Expedited Assistance for Victims of Hurricanes Katrina and Rita:
FEMA's Control Weaknesses Exposed the Government to Significant Fraud and Abuse
GAO-06-403T: Published: Feb 13, 2006. Publicly Released: Feb 13, 2006.
As a result of widespread congressional and public interest in the federal response to hurricanes Katrina and Rita, GAO conducted an audit of the Individuals and Households Program (IHP) under Comptroller General of the United States statutory authority. Hurricanes Katrina and Rita destroyed homes and displaced millions of individuals. In the wake of these natural disasters, FEMA faced the challenge of providing assistance quickly and with minimal "red tape," while having sufficient controls to provide assurance that benefits were paid only to eligible individuals and households. In response to this challenge, FEMA provided $2,000 in IHP payments to affected households via its Expedited Assistance (EA) program. Victims who received EA may qualify for up to $26,200 in IHP assistance. As of mid-December 2005, IHP payments totaled about $5.4 billion, with $2.3 billion provided in the form of EA. These payments were made via checks, electronic fund transfers, and a small number of debit cards. GAO's testimony will provide the results to date related to whether (1) controls are in place and operating effectively to limit EA to qualified applicants, (2) indications exist of fraud and abuse in the application for and receipt of EA and other payments, and (3) controls are in place and operating effectively over debit cards to prevent duplicate EA payments and improper usage.

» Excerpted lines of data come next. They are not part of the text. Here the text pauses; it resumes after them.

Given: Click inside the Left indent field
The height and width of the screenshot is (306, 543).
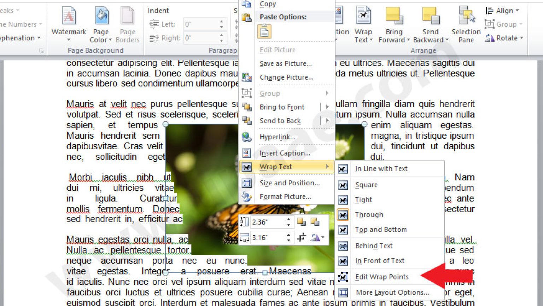Looking at the screenshot, I should [202, 24].
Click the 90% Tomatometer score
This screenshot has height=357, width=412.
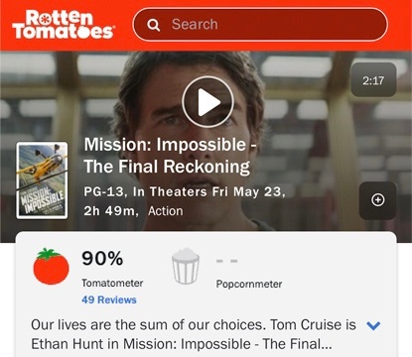pos(102,259)
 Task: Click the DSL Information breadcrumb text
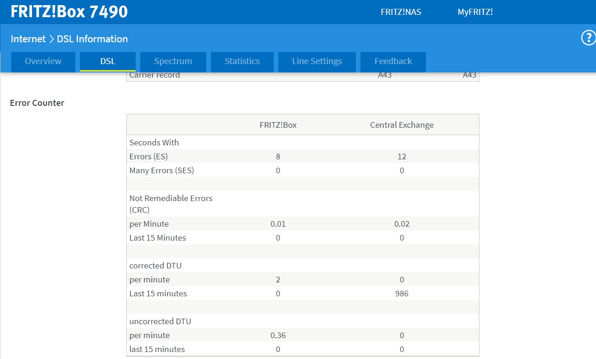[92, 39]
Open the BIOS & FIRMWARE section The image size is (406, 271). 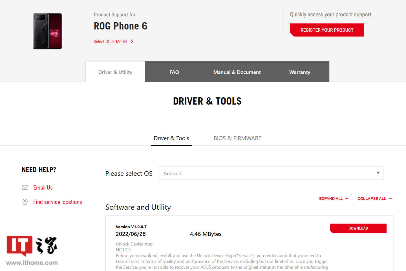pyautogui.click(x=237, y=138)
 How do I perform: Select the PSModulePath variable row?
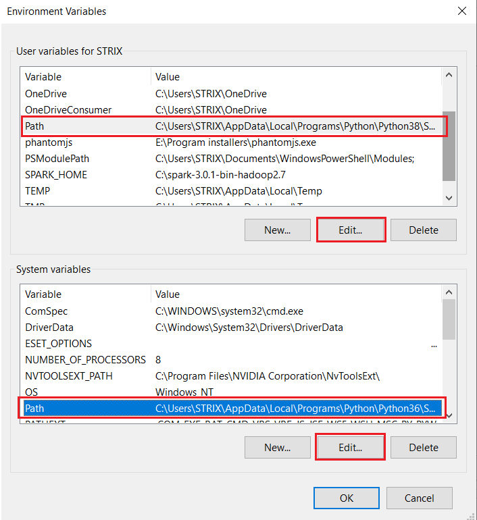pyautogui.click(x=57, y=159)
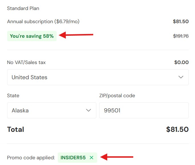Screen dimensions: 195x165
Task: Click the chevron in the United States selector
Action: [x=181, y=77]
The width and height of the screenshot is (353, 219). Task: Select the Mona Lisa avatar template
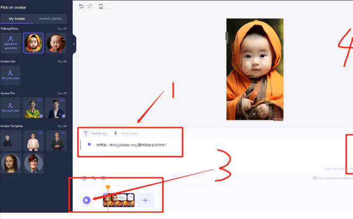point(11,163)
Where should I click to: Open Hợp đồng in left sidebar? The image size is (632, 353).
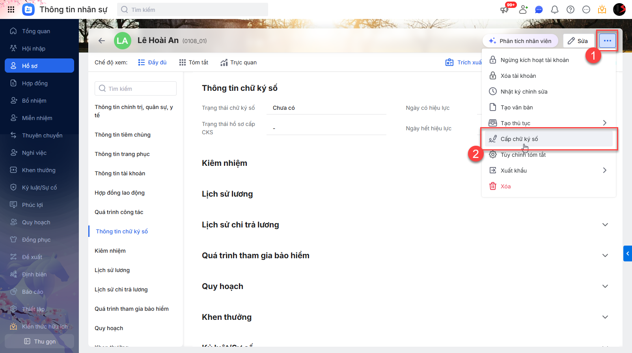point(35,83)
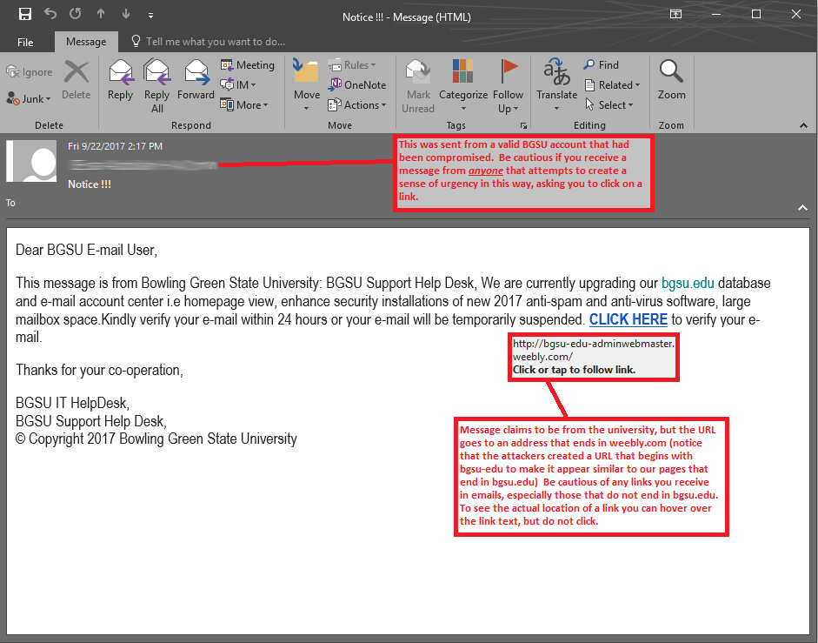Click the Reply All icon

click(x=156, y=72)
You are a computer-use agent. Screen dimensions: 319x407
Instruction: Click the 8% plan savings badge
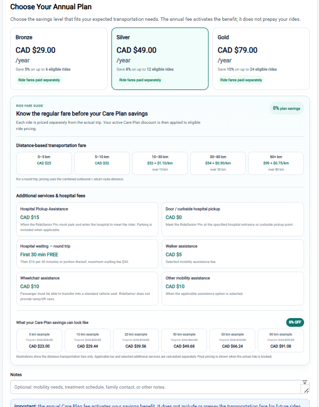point(286,108)
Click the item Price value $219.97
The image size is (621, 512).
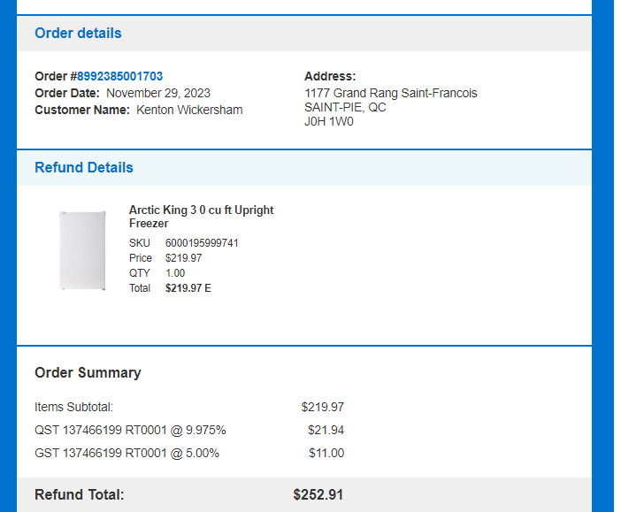pos(184,258)
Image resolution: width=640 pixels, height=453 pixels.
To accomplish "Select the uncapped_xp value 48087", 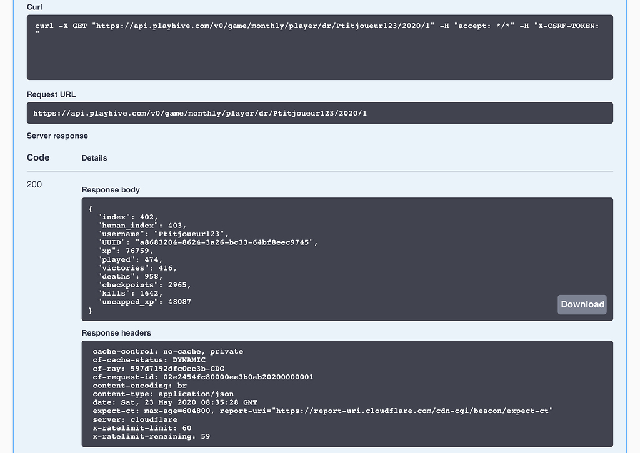I will (x=179, y=301).
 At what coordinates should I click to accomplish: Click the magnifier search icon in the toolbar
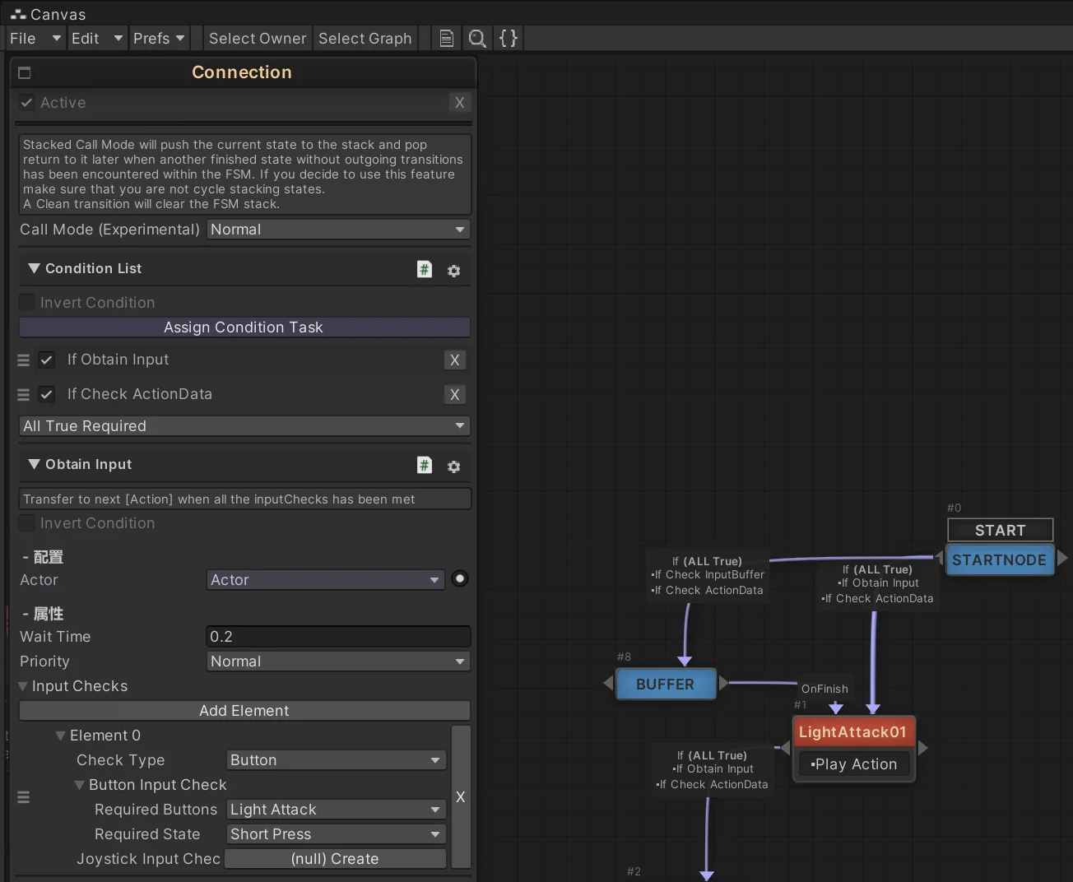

We identified significant flaws in the process for registering disaster victims that leave the federal government vulnerable to fraud and abuse of EA payments. For Internet applications, limited automated controls were in place to verify a registrant's identity. However, we found no independent verification of the identity of registrants who registered for disaster assistance over the telephone. To demonstrate the vulnerability inherent in the call-in applications, we used falsified identities, bogus addresses, and fabricated disaster stories to register for IHP. We also found that FEMA's automated system frequently identified potentially fraudulent registrations, such as multiple registrations with identical social security numbers (SSN) but different addresses. However, the manual process used to review these registrations did not prevent EA and other payments from being issued. Other control weaknesses include the lack of any validation of damaged property addresses for both Internet and telephone registrations. Given the weak or non existent controls, it is not surprising that our data mining and investigations to date show the potential for substantial fraud and abuse of EA. Thousands of registrants misused SSNs, i.e., used SSNs that were never issued or belonged to deceased or other individuals. Our case study investigations of several hundred registrations also indicate significant misuse of SSNs and the use of bogus damaged property addresses. For example, our visits to over 200 of the case study damaged properties in Texas and Louisiana showed that at least 80 of these properties were bogus--including vacant lots and nonexistent apartments. We found that FEMA also made duplicate EA payments to about 5,000 of the nearly 11,000 debit card recipients--once through the distribution of debit cards and again by check or electronic funds transfer. We found that while debit cards were used predominantly to obtain cash, food, clothing, and personal necessities, a small number were used for adult entertainment, bail bond services and weapons purchase, which do not appear to be items or services that are essential to satisfy disaster related essential needs.